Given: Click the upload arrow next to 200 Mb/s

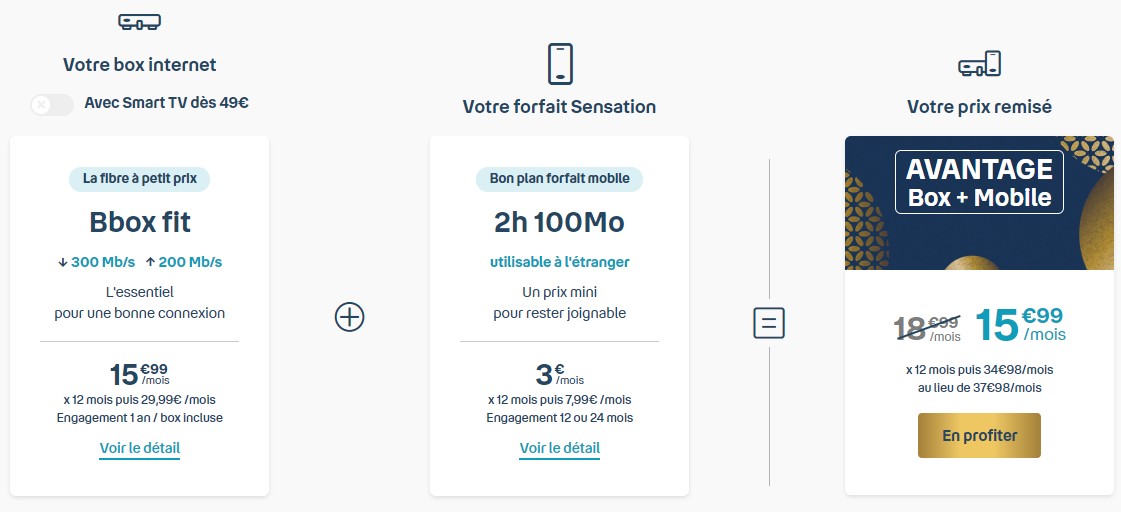Looking at the screenshot, I should click(x=150, y=262).

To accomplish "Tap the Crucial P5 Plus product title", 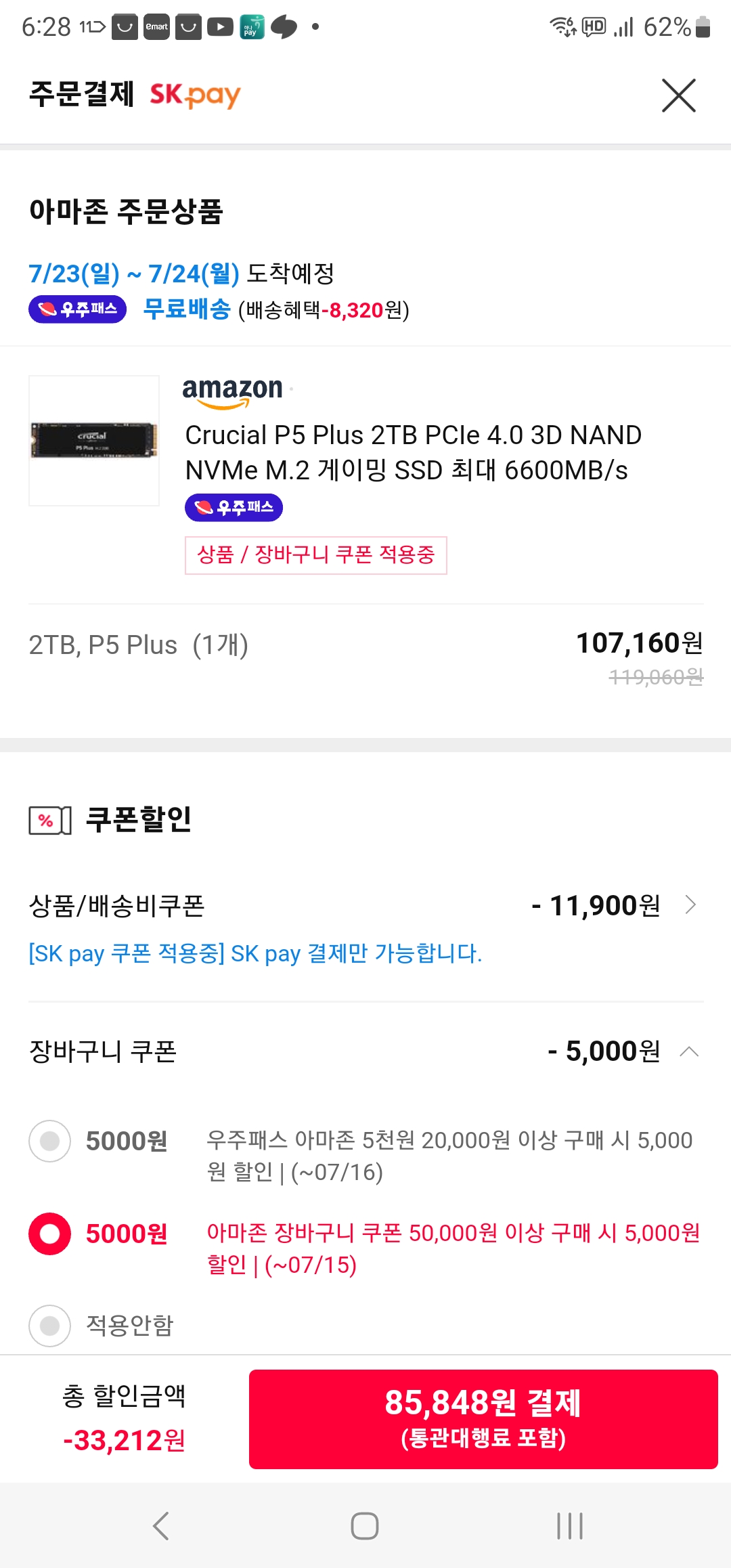I will tap(413, 452).
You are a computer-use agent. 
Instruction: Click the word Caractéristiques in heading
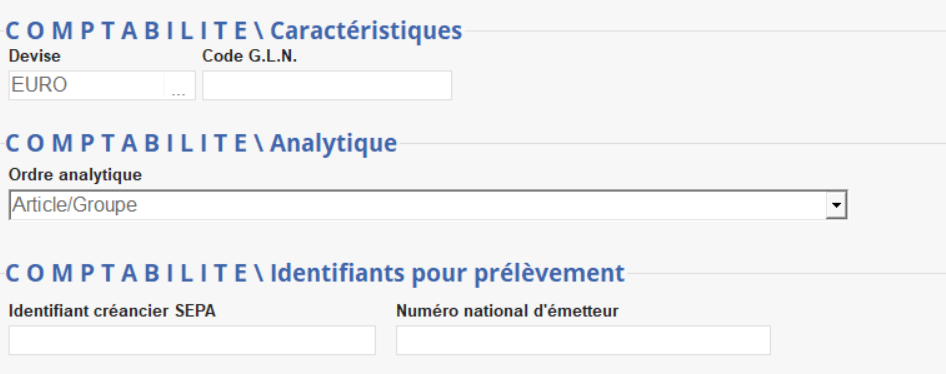click(366, 30)
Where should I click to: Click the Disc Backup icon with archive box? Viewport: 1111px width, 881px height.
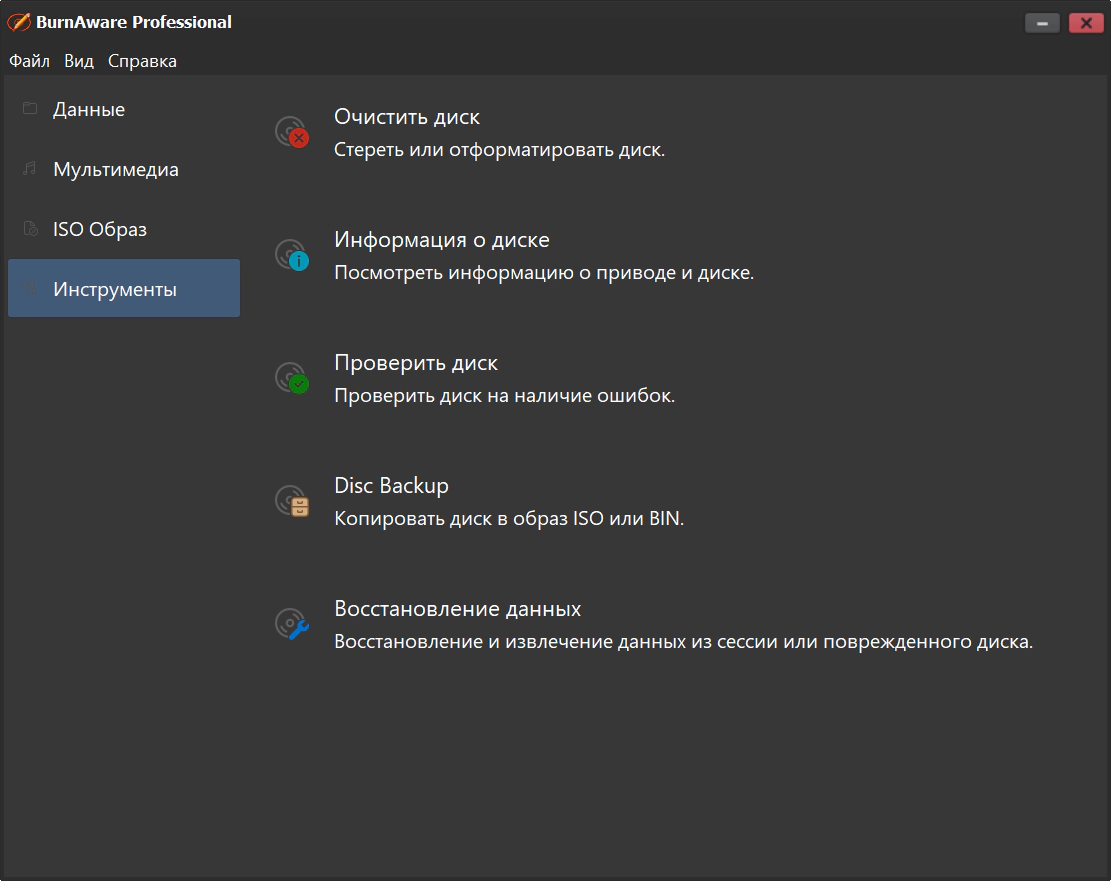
□ □ □ □
▸ **Work to be completed**
Exactly reproduce the lines beginning at the one that contains "You are a computer-use agent." and ending at the final line of the material, with the pictures left out.

▸ **Task answer**
You are a computer-use agent. 
Instruction: Click the word Caractéristiques in heading
click(366, 30)
Where should I click to: Click the Disc Backup icon with archive box? Viewport: 1111px width, 881px height.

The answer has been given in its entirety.